# Exercise
Copy out every one of the records below word for word, with nothing changed.

Entries for locating text and elements
⟨
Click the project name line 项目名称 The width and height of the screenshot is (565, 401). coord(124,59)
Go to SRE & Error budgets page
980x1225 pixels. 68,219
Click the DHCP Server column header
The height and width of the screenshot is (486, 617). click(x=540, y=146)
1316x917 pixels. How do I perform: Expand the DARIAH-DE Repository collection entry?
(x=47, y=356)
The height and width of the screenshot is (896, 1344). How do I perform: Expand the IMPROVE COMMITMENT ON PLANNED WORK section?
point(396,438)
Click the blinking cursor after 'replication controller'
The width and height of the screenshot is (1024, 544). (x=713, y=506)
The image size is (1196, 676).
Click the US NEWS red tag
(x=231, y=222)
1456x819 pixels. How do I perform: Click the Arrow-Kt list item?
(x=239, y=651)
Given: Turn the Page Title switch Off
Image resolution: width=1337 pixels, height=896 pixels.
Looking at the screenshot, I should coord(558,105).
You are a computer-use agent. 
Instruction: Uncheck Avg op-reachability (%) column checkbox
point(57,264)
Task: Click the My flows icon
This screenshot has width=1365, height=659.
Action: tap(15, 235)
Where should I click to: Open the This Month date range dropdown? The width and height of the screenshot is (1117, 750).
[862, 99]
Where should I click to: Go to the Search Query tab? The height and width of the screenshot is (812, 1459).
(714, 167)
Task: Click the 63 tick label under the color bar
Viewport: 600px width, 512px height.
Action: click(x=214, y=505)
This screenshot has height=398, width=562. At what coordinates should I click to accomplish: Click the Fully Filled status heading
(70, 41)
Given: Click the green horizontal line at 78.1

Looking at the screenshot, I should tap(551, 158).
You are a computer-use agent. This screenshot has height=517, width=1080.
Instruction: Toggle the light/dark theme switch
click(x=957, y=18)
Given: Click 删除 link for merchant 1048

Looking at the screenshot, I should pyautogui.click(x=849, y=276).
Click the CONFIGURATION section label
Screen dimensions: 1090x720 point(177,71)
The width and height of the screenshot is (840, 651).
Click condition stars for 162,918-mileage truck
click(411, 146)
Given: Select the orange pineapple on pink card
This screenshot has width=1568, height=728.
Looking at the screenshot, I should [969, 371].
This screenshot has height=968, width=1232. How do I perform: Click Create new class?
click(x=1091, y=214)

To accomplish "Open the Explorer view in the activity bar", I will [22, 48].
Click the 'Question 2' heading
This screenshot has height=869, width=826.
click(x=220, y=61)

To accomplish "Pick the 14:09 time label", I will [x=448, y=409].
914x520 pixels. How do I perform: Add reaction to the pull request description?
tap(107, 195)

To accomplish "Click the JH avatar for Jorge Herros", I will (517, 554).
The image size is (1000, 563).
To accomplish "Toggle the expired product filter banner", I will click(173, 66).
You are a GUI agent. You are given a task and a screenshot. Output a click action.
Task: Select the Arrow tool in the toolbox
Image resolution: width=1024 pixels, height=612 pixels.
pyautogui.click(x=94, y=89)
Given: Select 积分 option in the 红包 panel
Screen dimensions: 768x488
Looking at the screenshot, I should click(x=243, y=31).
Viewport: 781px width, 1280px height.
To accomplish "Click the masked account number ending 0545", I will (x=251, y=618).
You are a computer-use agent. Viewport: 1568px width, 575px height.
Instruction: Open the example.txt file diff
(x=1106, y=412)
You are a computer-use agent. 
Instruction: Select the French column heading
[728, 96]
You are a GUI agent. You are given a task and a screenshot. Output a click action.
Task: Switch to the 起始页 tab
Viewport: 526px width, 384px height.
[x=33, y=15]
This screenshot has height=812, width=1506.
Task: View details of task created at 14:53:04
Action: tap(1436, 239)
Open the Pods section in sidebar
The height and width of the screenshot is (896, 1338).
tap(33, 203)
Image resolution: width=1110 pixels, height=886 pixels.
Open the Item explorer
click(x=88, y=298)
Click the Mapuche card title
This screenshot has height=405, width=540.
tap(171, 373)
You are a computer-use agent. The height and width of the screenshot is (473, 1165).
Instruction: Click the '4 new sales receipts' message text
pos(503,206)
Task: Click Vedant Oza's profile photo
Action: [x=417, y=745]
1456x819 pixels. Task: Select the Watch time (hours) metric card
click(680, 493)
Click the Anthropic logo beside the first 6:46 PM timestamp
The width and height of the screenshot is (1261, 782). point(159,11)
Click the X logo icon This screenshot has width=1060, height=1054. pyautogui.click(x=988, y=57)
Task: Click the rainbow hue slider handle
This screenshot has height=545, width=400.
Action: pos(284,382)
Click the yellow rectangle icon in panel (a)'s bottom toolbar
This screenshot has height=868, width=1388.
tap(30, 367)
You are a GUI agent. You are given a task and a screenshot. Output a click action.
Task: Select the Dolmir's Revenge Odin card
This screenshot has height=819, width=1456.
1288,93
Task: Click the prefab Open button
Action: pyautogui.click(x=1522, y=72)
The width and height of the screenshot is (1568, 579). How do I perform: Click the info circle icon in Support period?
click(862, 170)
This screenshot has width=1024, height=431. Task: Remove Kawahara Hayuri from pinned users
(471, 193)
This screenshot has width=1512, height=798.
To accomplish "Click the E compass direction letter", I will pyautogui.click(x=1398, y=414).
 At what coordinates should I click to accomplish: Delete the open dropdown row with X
⟩
# Written solution
Click the project name line 项目名称 The width and height of the screenshot is (565, 401). coord(124,59)
Go to SRE & Error budgets page
980x1225 pixels. 68,219
Click the DHCP Server column header
The height and width of the screenshot is (486, 617). click(x=540, y=146)
1316x917 pixels. How do I perform: Expand the DARIAH-DE Repository collection entry?
(x=47, y=356)
The height and width of the screenshot is (896, 1344). How do I perform: Expand the IMPROVE COMMITMENT ON PLANNED WORK section?
point(396,438)
Click the blinking cursor after 'replication controller'
The width and height of the screenshot is (1024, 544). (x=713, y=506)
The image size is (1196, 676).
Click the US NEWS red tag
(x=231, y=222)
1456x819 pixels. How do I perform: Click the Arrow-Kt list item?
(x=239, y=651)
Given: Turn the Page Title switch Off
Image resolution: width=1337 pixels, height=896 pixels.
Looking at the screenshot, I should coord(558,105).
You are a computer-use agent. 
Instruction: Uncheck Avg op-reachability (%) column checkbox
point(57,264)
Task: Click the My flows icon
This screenshot has width=1365, height=659.
Action: tap(15, 235)
Where should I click to: Open the This Month date range dropdown? The width and height of the screenshot is (1117, 750).
[862, 99]
Where should I click to: Go to the Search Query tab? The height and width of the screenshot is (812, 1459).
(714, 167)
Task: Click the 63 tick label under the color bar
Viewport: 600px width, 512px height.
Action: click(x=214, y=505)
This screenshot has height=398, width=562. At what coordinates should I click to accomplish: Click the Fully Filled status heading
(70, 41)
Given: Click the green horizontal line at 78.1

Looking at the screenshot, I should tap(551, 158).
You are a computer-use agent. This screenshot has height=517, width=1080.
Instruction: Toggle the light/dark theme switch
click(x=957, y=18)
Given: Click 删除 link for merchant 1048

Looking at the screenshot, I should pyautogui.click(x=849, y=276).
Click the CONFIGURATION section label
Screen dimensions: 1090x720 point(177,71)
The width and height of the screenshot is (840, 651).
Click condition stars for 162,918-mileage truck
click(411, 146)
Given: Select the orange pineapple on pink card
This screenshot has width=1568, height=728.
Looking at the screenshot, I should [969, 371].
This screenshot has height=968, width=1232. How do I perform: Click Create new class?
click(x=1091, y=214)

To accomplish "Open the Explorer view in the activity bar", I will [22, 48].
Click the 'Question 2' heading
This screenshot has height=869, width=826.
click(x=220, y=61)

To accomplish "Pick the 14:09 time label", I will [x=448, y=409].
914x520 pixels. How do I perform: Add reaction to the pull request description?
tap(107, 195)

To accomplish "Click the JH avatar for Jorge Herros", I will (517, 554).
The image size is (1000, 563).
To accomplish "Toggle the expired product filter banner", I will click(173, 66).
You are a GUI agent. You are given a task and a screenshot. Output a click action.
Task: Select the Arrow tool in the toolbox
Image resolution: width=1024 pixels, height=612 pixels.
pyautogui.click(x=94, y=89)
Given: Select 积分 option in the 红包 panel
Screen dimensions: 768x488
Looking at the screenshot, I should click(x=243, y=31).
Viewport: 781px width, 1280px height.
To accomplish "Click the masked account number ending 0545", I will (x=251, y=618).
You are a computer-use agent. Viewport: 1568px width, 575px height.
Instruction: Open the example.txt file diff
(x=1106, y=412)
You are a computer-use agent. 
Instruction: Select the French column heading
[728, 96]
You are a GUI agent. You are given a task and a screenshot. Output a click action.
Task: Switch to the 起始页 tab
Viewport: 526px width, 384px height.
[x=33, y=15]
This screenshot has height=812, width=1506.
Task: View details of task created at 14:53:04
Action: tap(1436, 239)
Open the Pods section in sidebar
The height and width of the screenshot is (896, 1338).
tap(33, 203)
Image resolution: width=1110 pixels, height=886 pixels.
Open the Item explorer
click(x=88, y=298)
Click the Mapuche card title
This screenshot has height=405, width=540.
tap(171, 373)
You are a computer-use agent. The height and width of the screenshot is (473, 1165).
Instruction: Click the '4 new sales receipts' message text
pos(503,206)
Task: Click Vedant Oza's profile photo
Action: [x=417, y=745]
1456x819 pixels. Task: Select the Watch time (hours) metric card
click(680, 493)
Click the Anthropic logo beside the first 6:46 PM timestamp
The width and height of the screenshot is (1261, 782). point(159,11)
Click the X logo icon This screenshot has width=1060, height=1054. pyautogui.click(x=988, y=57)
Task: Click the rainbow hue slider handle
This screenshot has height=545, width=400.
Action: pos(284,382)
Click the yellow rectangle icon in panel (a)'s bottom toolbar
This screenshot has height=868, width=1388.
tap(30, 367)
You are a GUI agent. You are given a task and a screenshot. Output a click action.
Task: Select the Dolmir's Revenge Odin card
This screenshot has height=819, width=1456.
1288,93
Task: Click the prefab Open button
Action: pyautogui.click(x=1522, y=72)
The width and height of the screenshot is (1568, 579). How do I perform: Click the info circle icon in Support period?
click(862, 170)
This screenshot has width=1024, height=431. Task: Remove Kawahara Hayuri from pinned users
(471, 193)
This screenshot has width=1512, height=798.
To accomplish "Click the E compass direction letter", I will pyautogui.click(x=1398, y=414).
 At what coordinates should I click to accomplish: Delete the open dropdown row with X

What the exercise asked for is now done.